The governors of South Carolina, Tennessee and Alabama have recently signed tort reform bills designed to benefit existing businesses and attract new ones to their respective states.

South Carolina Governor Nikki Haley (R) signed the “South Carolina Fairness in Justice Act of 2011” (H. 3375). Effective January 1, 2012, the bill includes limits on punitive damages modeled after Florida’s cap; requires disclosure of insurance policy limits for personal auto policies in accident cases; mandates that circuit solicitors obtain the attorney general’s approval before hiring outside counsel to file a civil action or filing a civil action; revises the statute of repose for construction cases; and caps appeal bonds at $25 million for businesses with 50 or more employees and gross revenue of more than $5 million, while imposing a $1 million limit for all other entities or individuals “Tort reform is a top priority to further protect our state’s businesses from the threat of unjustified, debilitating lawsuits while preserving everyone’s access to our legal system,” said bill co-sponsor Representative Bobby Harrell (R-Charleston). See S.C. Rep. Bobby Harrell Press Release, June 1, 2011.

Tennessee Governor Bill Haslam (R) signed the “Tennessee Civil Justice Act” (H.B. 2008/S.B. 1522). The bill (i) “clarifies and defines the venue where a business can be sued”; (ii) “places a $750,000 cap on non-economic damages, except in instances of intentional misconduct, records destruction, or conduct under the influence of drugs or alcohol”; (iii) “raises the cap to $1 million on non-economic damages for catastrophic losses resulting in paraplegia, quadriplegia, amputation, substantial burns or wrongful death of a parent leaving minor children”; and (iv) “places a cap on damages of two times the compensatory damages or $500,000, whichever is greater, except in instances of intentional misconduct, records destruction, or conduct under the influence of drugs or alcohol,” according to Haslam.

“This tort reform legislation will help us attract and retain jobs by offering businesses more predictability and a way to quantify risk,” Haslam said. See Tenn. Gov. Bill Haslam Press Release, June 16, 2011.

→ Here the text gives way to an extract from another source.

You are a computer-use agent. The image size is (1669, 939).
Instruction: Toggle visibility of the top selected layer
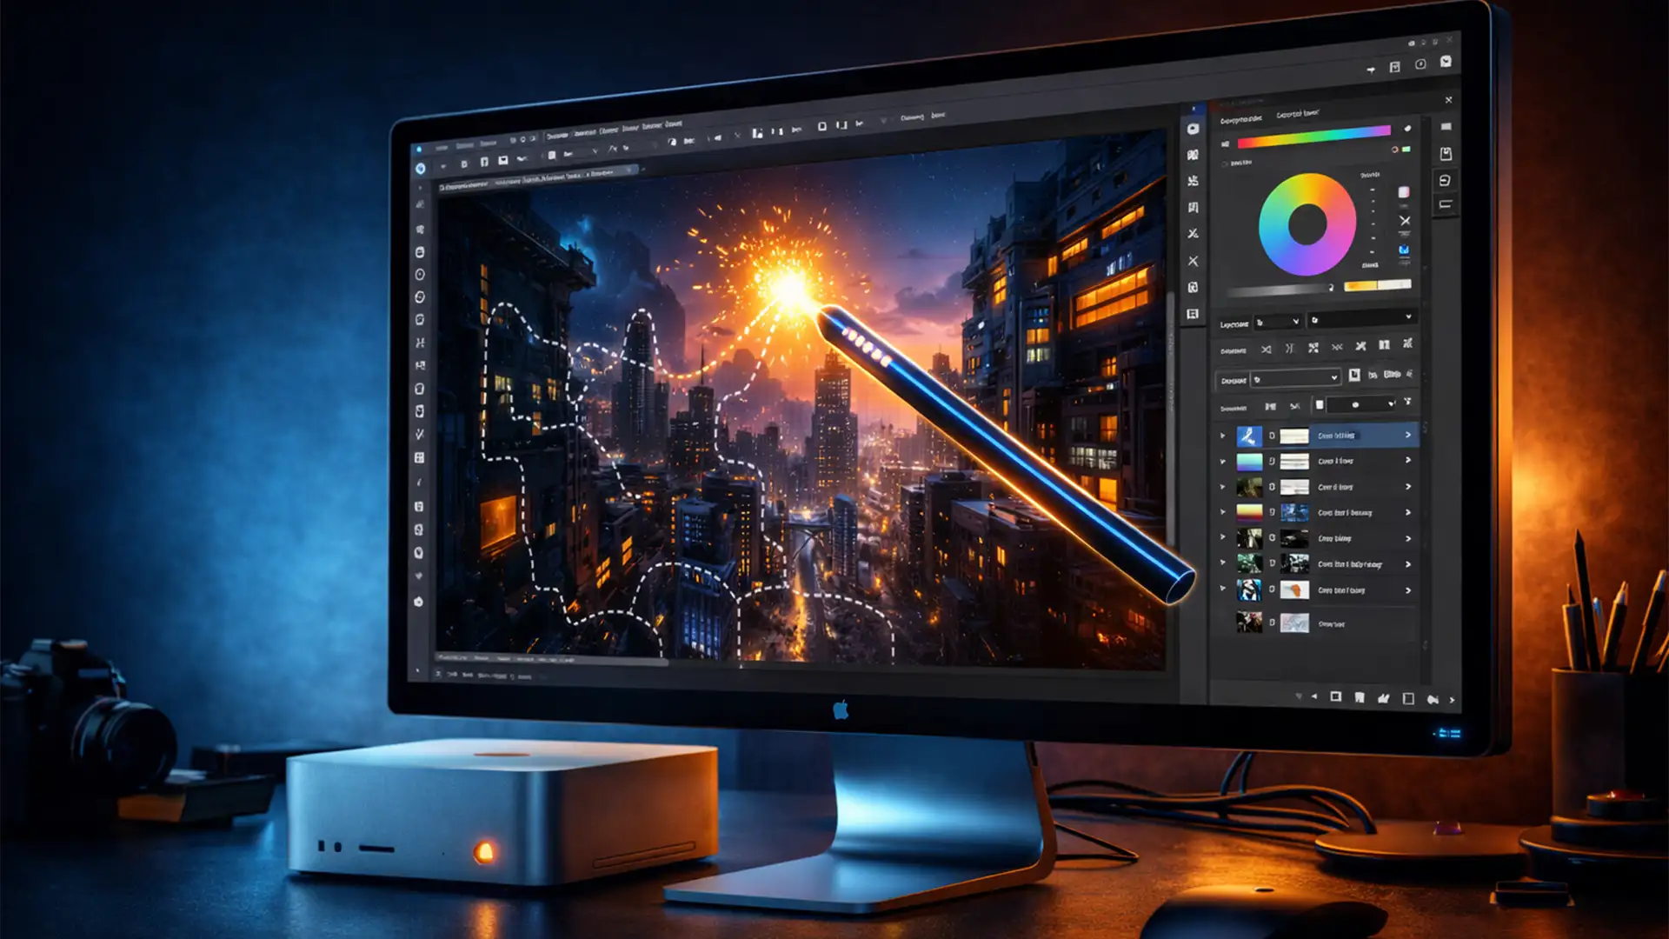(1272, 436)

Alabama Governor Robert Bentley (R) signed into law five measures aimed at improving “the court system” in the state, according to Senator Cam Ward (R-Alabaster), a key tort reform player. Ward said that the “Alabama Small Business Protection Act” (S.B. 184) “will prohibit product liability actions against sellers if they are not the manufacturer and did not cause any defect in the product.” Other legislation (S.B. 187) “updates the standard for admissibility of expert testimony in certain civil cases and major criminal cases to reflect the standard used in the federal court system.” Another bill (S.B. 207) will lower post-judgment interest from 12 percent to 7.5 percent, the “current Southeast average.” Another measure (S.B. 212) “will prohibit ‘forum shopping’ of wrongful death actions by requiring that a suit can be brought only in the county where the decedent could have filed suit.” And another bill (S.B. 59) “lessens the statute of repose such that an architect, engineer or builder may not be sued if alleged damages occur over 7 years after their work is completed.” See Ala. Sen. Cam Ward Press Release, June 9, 2011.